§ **EXTRACT PROVIDED**
Materials and methods
Participants
To assess the effect of a short-term (i.e., 4 weeks) SAQ training programme on cognitive and physical performances of preadolescent soccer players, a randomized pre-post parallel group design was employed. Sample size was not chosen according to sampling theory due to study’s novelty. Twenty-one preadolescent soccer players were recruited from one soccer academy in northern Italy and voluntarily participated in the study. They were randomly assigned to either a SAQ training group (SAQ group; n = 11; age 9.7 ± 0.4 yrs (range 9–11 yrs); height 1.34 ± 0.07 m, body mass 32.3 ± 0.6 kg; mean±standard deviation) or a SSG training group (SSG group; n = 10; age 9.5 ± 0.6 yrs (range 9–11 yrs); height 1.34 ± 0.05 m, body mass 32.4 ± 0.5 kg). All participants were accustomed to regular soccer training as part of the weekly routine with three training sessions (lasting 2 h) and a match per week. Players, their parents or legal guardians were informed about the purpose and of the study before giving written informed consent to participate. The ethic committee of the local university approved the study that was conducted in accordance with the Declaration of Helsinki.
Design
Two experimental testing sessions were scheduled within one week before the start of the training period (pre) and after 4 weeks of training (post). The first testing session aimed at collecting anthropometric variables and at assessing cognitive performance using two cognitive tests assessing inhibitory control and perceptual speed. The second testing session aimed at assessing physical performance as acceleration, sprint and COD performance. After the four weeks of training (namely during the first week thereafter), participants underwent post-test sessions that were identical to the pre-test. Thus, the whole study lasted 6 weeks. Participants were instructed to abstain from strenuous physical activity in the two days before the testing sessions. Before the experimental testing sessions, participants underwent a familiarization session to get accustomed with the testing procedures. An overview of the experimental protocol is shown in Fig 1.
Cognitive performance
Cognitive performance assessment included two computer-based tasks reflecting inhibitory control (Flanker task) and perceptual speed (visual search task) that were proposed to the participants in a random order. The two tasks were previously used to assess cognitive performance in young volleyball players [23, 29] and were designed using the software Psytoolkit [30, 31]. Participants were comfortably sat in front of a computer with keyboard in a quiet and isolated room.

§ **TASK REQUIREMENTS**
a – List the kinds of physical performance that the second testing session assessed, according to the soccer training methods.
b – In the soccer training methods, how long did the whole study last?
c – Carry on writing the soccer training methods after their final sentence.
The data that comes after this point is from a separate source.

§ **SUPPLIED INFORMATION**
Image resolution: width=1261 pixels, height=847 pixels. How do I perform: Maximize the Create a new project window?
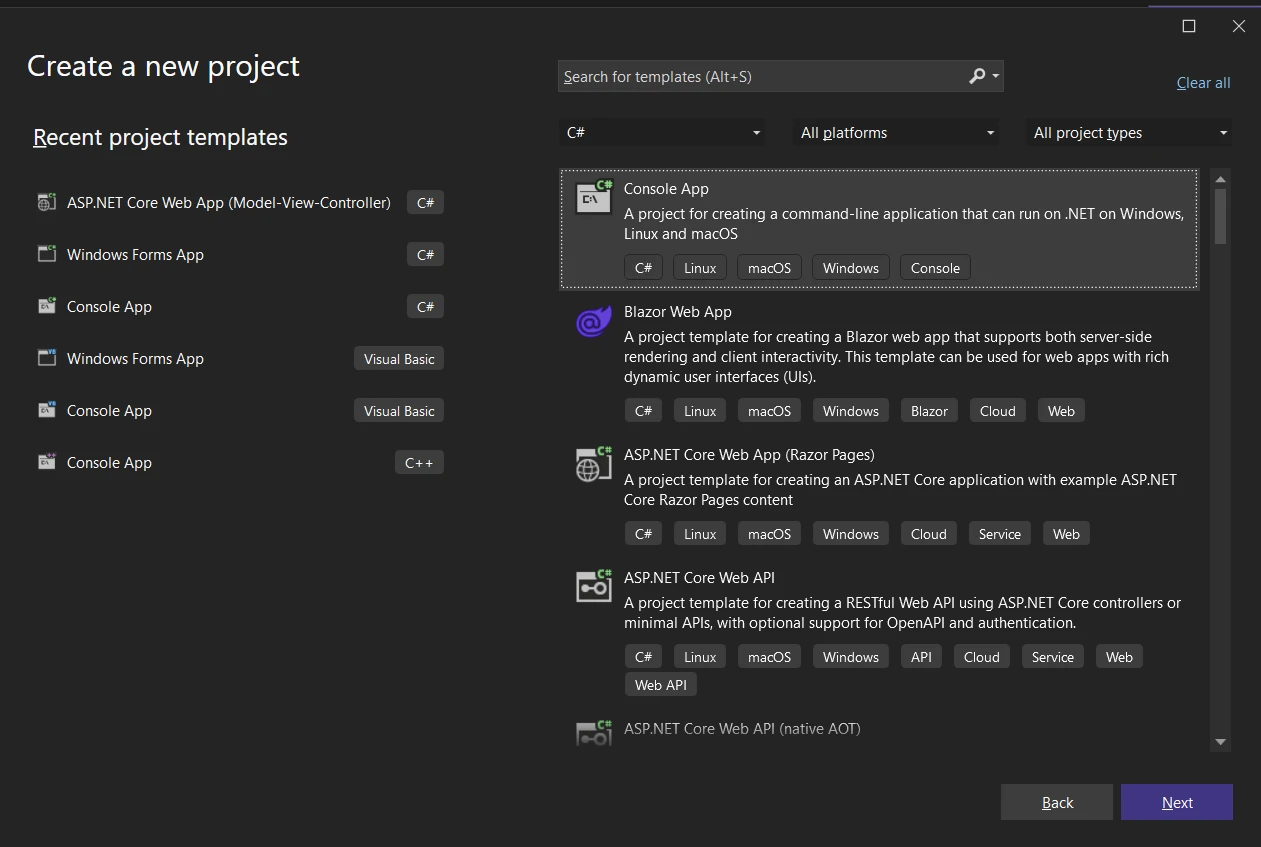(1189, 27)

§ **OUTPUTS**
a – Acceleration, sprint, and COD performance.

b – 6 weeks.

c –
Flanker task
Inhibitory control was assessed using a modified version of the Flanker task with arrows [32]. The subjects were requested to respond as quickly and accurately as possible to the direction of a left or right target arrow while ignoring two flanking arrows on each side pointing in the same or the opposite direction. The task included two different conditions: congruent and incongruent. The congruent condition consisted of trials in which both the target arrow and the four flanking arrows pointed in the same direction (left: < < < < < or right: > > > > >). The incongruent condition consisted of trials in which flanking arrows pointed in the opposite direction with respect to the target arrow (< < > < < or > > < > >). Participants had to press the button A of the keyboard when the target arrow pointed to the left (i.e., <), and the button L when the target arrow pointed to the right (i.e., >). For each condition, 100 trials were presented randomly with right and left target arrows as well as congruent and incongruent conditions occurring with the same probability. Participants had 2 s to provide their response to the target arrow. Mean response time of the correct responses was computed for each condition and considered as outcome.
Visual search task
Perceptual speed was assessed by means of the visual search task [33]. The target stimulus was an orange letter T and distractors stimuli were blue T and an upside-down orange T. Participants were requested to press the space bar of the keyboard when the target stimulus was present among distractor stimuli and to avoid a response when the target was absent. For each trial, the numbers of items among which target stimulus could be present were 5, 10, 15 and 20, which were randomized across a total of 100 trials. For each item trial, 25 trials were presented randomly, among which trials with the target present or absent were randomized. Participants had to respond as quickly and accurately as possible within 4 s from the trial presentation. Only correct responses were included in the outcome variables. Mean response time of the correct responses was computed for each item trials and considered as outcome.
Physical performance
Physical performance assessment comprised tests assessing acceleration (5 m sprint), speed (20 m sprint) and COD ability with 90° turns (COD90). All tests were randomly performed in a gym with rubber surface at the same time of day (from 5 to 7 p.m.) in both pre and post testing sessions. A 10-min warm-up period consisting of general running exercises (e.g., jogging in different directions) and dynamic stretching preceded the immediate initiation of the testing session. Ten min of rest (followed by a 5-min rewarm-up) were given among tests to ensure a full recovery. Performance time was recorded using a timing gate system (Witty, Microgate, Bolzano, Italy). In line with participants’ (limited) ~10-yr age height and allowing a usual a little bit crouched posture during initial acceleration, the timing gates were placed at only 0.60 m above the ground. Participants began the tests from the starting line, that was positioned behind 0.30 m of the pair of photocells. They performed three trials separated by a recovery of 3 min. The best performance time was considered for the analysis.
Five-m and twenty-m sprint
On command, participants performed three trials of 5-m and 20-m sprint starting from a standing position. They were requested to accelerate from the starting line and to run as fast as possible until the end line. After the end of a trial, participants were asked to return to the starting line by walking slowly.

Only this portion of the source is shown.